Center for Coaching Certification

Telling is NOT Coaching

One of the concepts that comes up in talking about coaching is what is coaching and how coaching works. Telling someone what to do and giving advice is not coaching – that may be consulting, mentoring, teaching, or other professional services. Many people have the idea that being the expert, knowing the answer, and knowing the information is how to provide value.  Oftentimes, people come to coach training thinking, this is for me because I’m good at giving advice, as well as good at telling people how they can do it. Telling is NOT Coaching

That’s not coaching!  This is a very common misunderstanding. How do you explain coaching? How does one explain it to somebody who’s unsure? A term I’ve coined is, “coaching is advanced development for advanced results.”
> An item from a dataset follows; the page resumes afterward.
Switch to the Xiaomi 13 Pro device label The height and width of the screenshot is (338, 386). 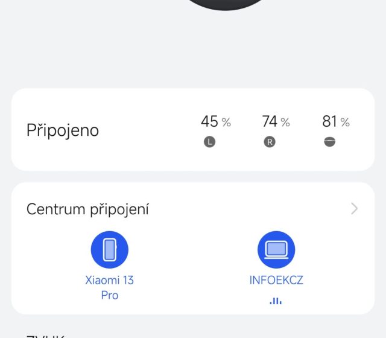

When working with a client, think about multiple services that help them support them. Oftentimes, training makes sense. Alternatively, you may have somebody who’s done the training, and moved to a place where consulting or mentoring makes sense.  A consultant or mentor will give advice; they’ll assess what is going on and make suggestions in terms of what to do and how to do it.  As an advanced development tool, coaching comes after that.

Through coach training, a coach experiences clients as their own best experts.  A coach learns that when telling somebody something, the chances of them doing it decreases. When a coach partners with somebody so that they figure out what they are going to do, the chances of them following through go up because it is their idea, and they own it. The process for partnering is what is gained through coaching certification.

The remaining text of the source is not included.